Por Beatriz Vignoli
La del artista y arquitecto rosarino es una obra singular y casi secreta, que se
nutre de colores, formas y mitologías de Europa y Oriente, como también de la literatura de Borges, la geometría fractal y diversas corrientes místicas.
Lázaro Diacovich (rosarino, arquitecto, 36 años) es uno de esos artistas “demiurgos”, o creadores de mundos, que ya no abundan. Trabaja en su taller de zona sur “de lunes a lunes más de diez horas por día”. Cuando no está produciendo viaja por Europa y por Oriente, que es su manera de imbuirse de colores, formas, espacios y mitologías que luego vuelca en su obra: una obra singular y casi secreta, que se nutre también de la literatura de Jorge Luis Borges, los laberintos, la geometría fractal y muy diversas corrientes místicas.
En los últimos cinco años realizó en Rosario dos exposiciones individuales. Gunas tuvo lugar en abril de 2013 en el espacio La Toma, donde Diacovich expuso lo producido desde 2011. Su nueva muestra, Mismidad, abarca tres años de su quehacer, abarrotando con 30 obras que produjo desde entonces en diversas técnicas (pintura, escultura y textiles) y materiales (pinturas, lienzo, madera, aluminio, etcétera), y se expone en la sala Leónidas Gambartes, en el segundo piso del Centro Cultural Roberto Fontanarrosa (San Martín y San Juan), hasta el domingo 5 de abril.
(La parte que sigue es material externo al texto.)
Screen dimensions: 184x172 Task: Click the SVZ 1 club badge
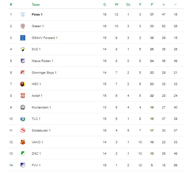[23, 49]
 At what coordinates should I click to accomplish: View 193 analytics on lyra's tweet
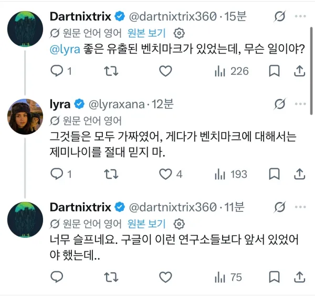231,174
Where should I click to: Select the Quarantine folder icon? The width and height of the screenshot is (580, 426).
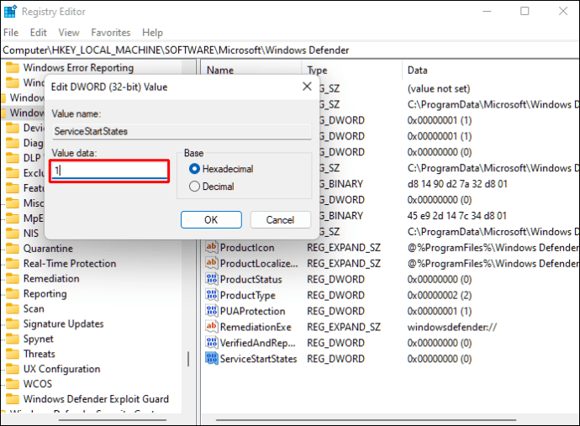click(13, 249)
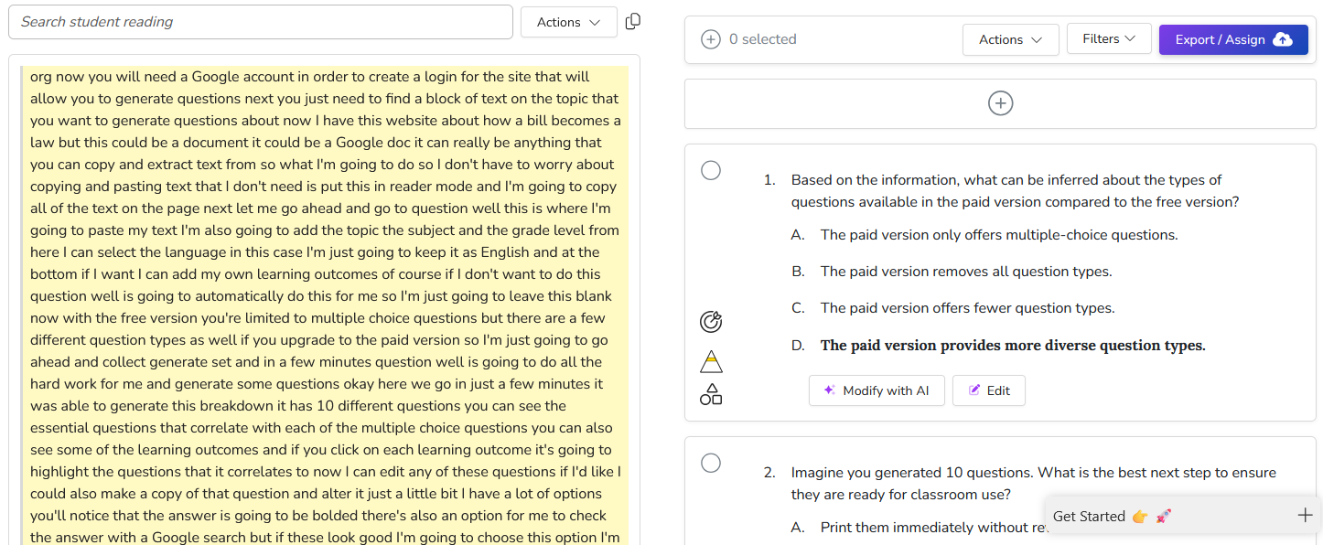1323x545 pixels.
Task: Click the plus icon on Get Started bar
Action: tap(1306, 515)
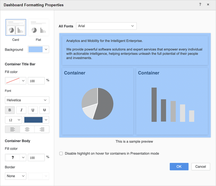216x186 pixels.
Task: Set title alignment to left
Action: coord(13,129)
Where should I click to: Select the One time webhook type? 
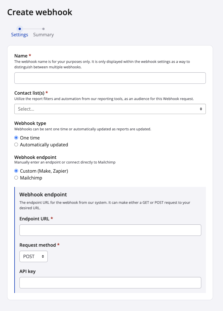coord(16,138)
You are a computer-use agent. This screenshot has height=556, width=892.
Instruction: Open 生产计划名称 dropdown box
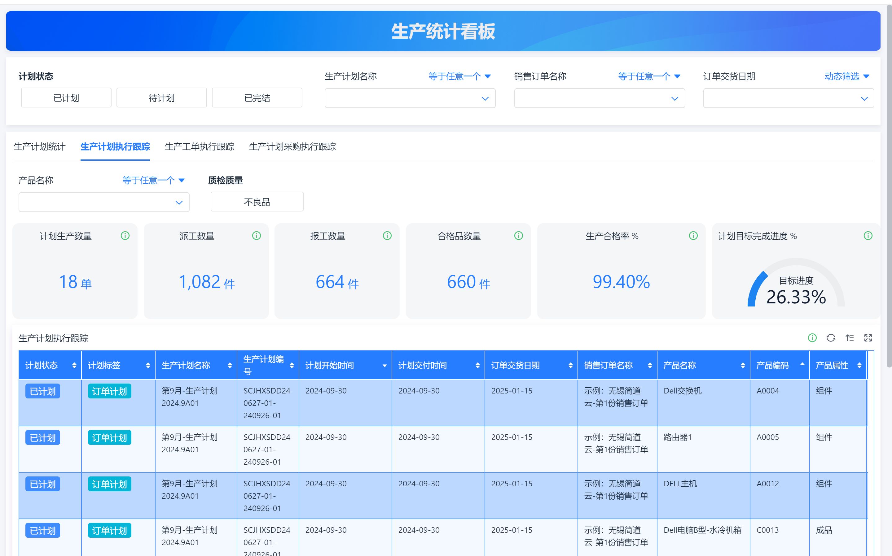point(410,98)
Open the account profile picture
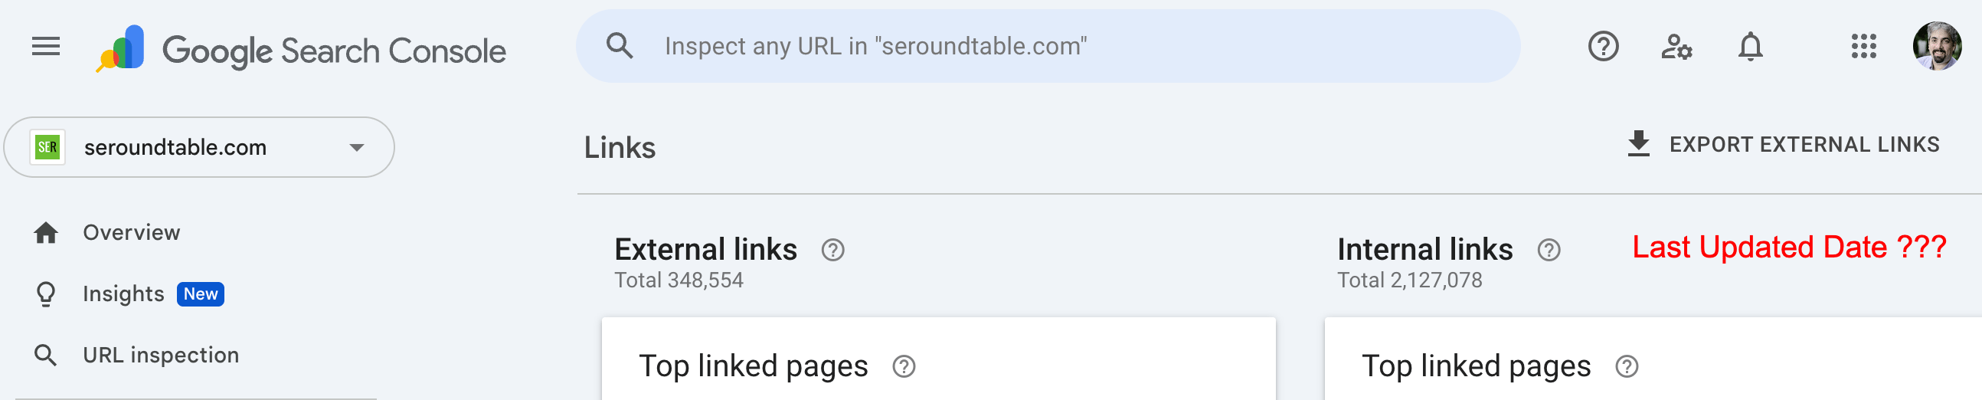Viewport: 1982px width, 400px height. click(1937, 46)
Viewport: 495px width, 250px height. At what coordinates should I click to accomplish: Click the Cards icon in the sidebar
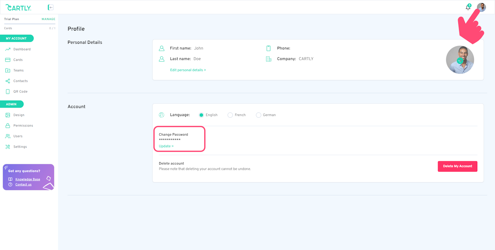point(8,60)
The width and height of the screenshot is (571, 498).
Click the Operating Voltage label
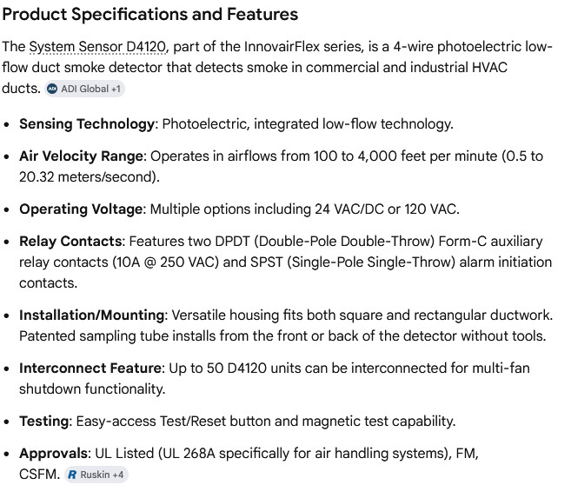point(81,209)
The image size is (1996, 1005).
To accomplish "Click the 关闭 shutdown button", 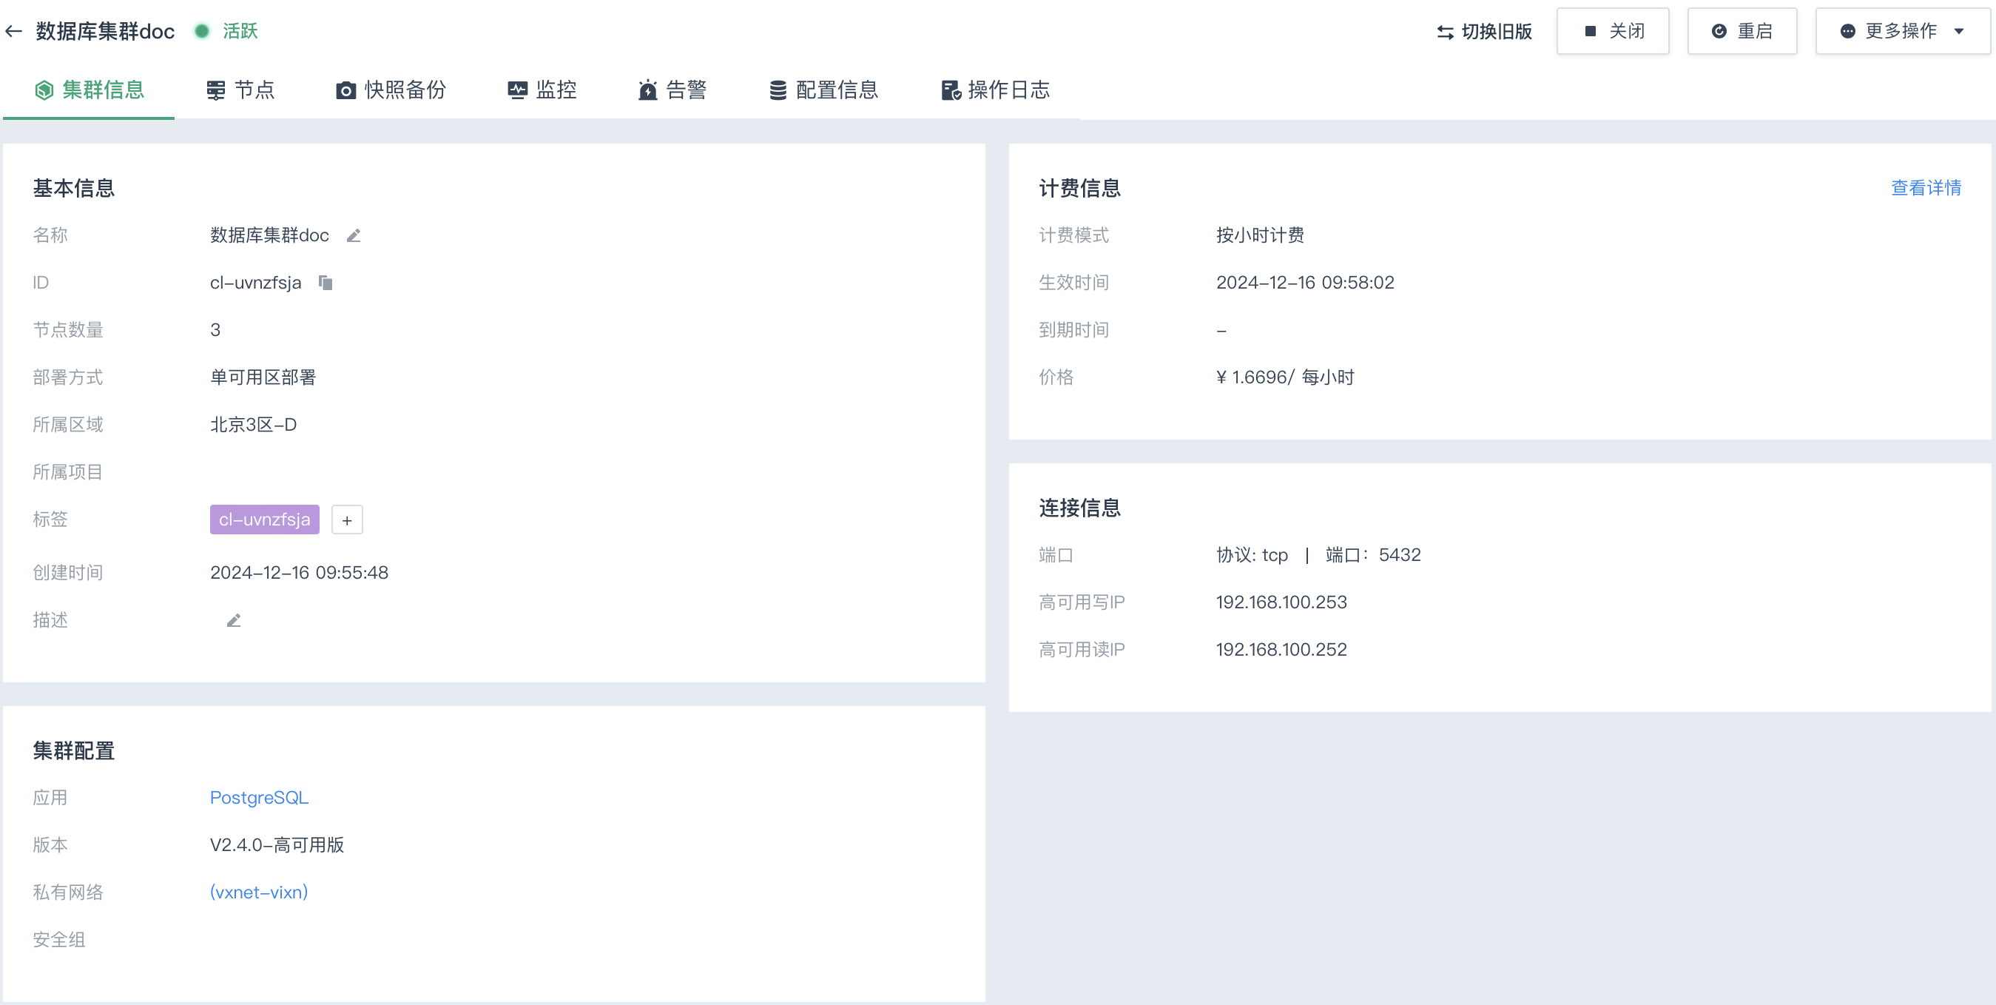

“Creación” es un término que debe tomarse muy en serio a la hora de entrar al
universo Diacovich. Habiendo dejado afortunadamente atrás un primer y vacilante período figurativo de inspiración expresionista, en la última media década el artista se puso a construir su propio lenguaje abstracto y simbólico, donde las disciplinas de la pintura y la escultura se entrecruzan de un modo único para narrar
cosmogonías mediante el devenir de la pura forma. Una de las series de esculturas que expone en el Fontanarrosa, y que lleva el enigmático título de En el principio creó seis, consiste en una serie de “movimientos” que se expresan cada uno en una estructura diferente. Se trata de poliedros complejos cuyo armazón lineal queda invisibilizado bajo una urdimbre de hilos de colores, la trama tupida de los cuales teje los planos, a la vez que ofrece en cada plano una especie de pintura puntillista: en lugar de ser aplicados mediante pinceladas, los colores puros se traman literalmente entre sí mediante los hilos. Los segmentos de hilos resurgen en una repetición que va mutando sus combinaciones, haciendo del antiguo arte de la cestería un pixelado matemático.